New Delhi: In a last-ditch effort to persuade the Supreme Court to order a re-investigation into Mahatma Gandhi's assassination, a Mumbai-based man has contended that there were several gaps, including a "four-bullet theory" that can still be established by a forensic test but were never looked into by any agency.
Referring to medical evidence, petitioner Pankaj Phadnis, a trustee of a charitable trust, Abhinav Bharat, has claimed that the forensic examination of the third bullet which hit Gandhi was not carried out and there was no post-mortem examination of the body despite the police asking for it.
There was a forensic examination of only two bullets, he said.
"The medical evidence on record shows that the consequent two wounds were 'dangerous' but not fatal," Mr Phadnis said in a written submission filed in the top court.
Mr Phadnis, who submitted a statement before the court on March 7 and another on March 10, had questioned the "three-bullet theory" relied upon by various courts to hold the conviction of Nathuram Godse and Narayan Apte, who were hanged. He had contended that there was a need to examine whether there was a fourth bullet, which was fired by someone other than Godse.
"No cognizance was taken in the investigation of the reports of four shots reported by The Dawn, Lok Satta, Times of India etc. Material eye witnesses such as Vincent Sheen and KC Roy who reported hearing four shots were not examined," he said, referring to two journalists.
Mr Phadnis said a forensic examination of a photograph showing four wounds, blood stained shawls which recorded the number of wounds and a watch which may have stopped on being hit by a bullet was not conducted but could still be done.
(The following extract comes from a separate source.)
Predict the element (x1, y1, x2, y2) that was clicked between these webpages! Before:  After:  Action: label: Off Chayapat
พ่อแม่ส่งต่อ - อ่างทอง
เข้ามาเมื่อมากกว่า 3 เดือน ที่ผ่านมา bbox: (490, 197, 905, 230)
In the written submission, filed before a bench of Justices SA Bobde and L Nageswara Rao which on March 6 reserved its verdict saying that it would not go by "sentiments", Mr Phadnis has contended that Godse and Apte were denied their Right to Appeal to the Supreme Court of India by being hanged 11 days before the Constitution of India came to be adopted by the Constituent Assembly.
However, unperturbed by the court's remarks, Mr Phadnis said he was going to present a research paper at the Royal Historical Society in London where he would speak on Gandhi's assassination and its implications on global peace.
Other accused were not arrested and no records about them are available in the public domain even today despite an order of the Chief Information Commissioner in February, 2017, he said, adding that these gaps were creating doubts in the minds of the people.
Mr Phadnis has also sought permission to approach the Commissioner of Mumbai Police to seek his help to get copies of all photographs and motion pictures pertaining to January 30 and 31, 1948, available with the Gandhi Film Foundation, Mumbai, which, he said, may show four wounds so that he could get their forensic examination done at his own cost.
The top court had on March 6 made it clear it would not go by "sentiments" but rely on legal submissions to decide on a petition seeking a re-investigation of the assassination, which has been dubbed by Mr Phadnis as one of the biggest cover-ups in history.
The top court said the plea seeking a retrial of the case was based on academic research but that could not form the basis to reopen a matter which happened years ago.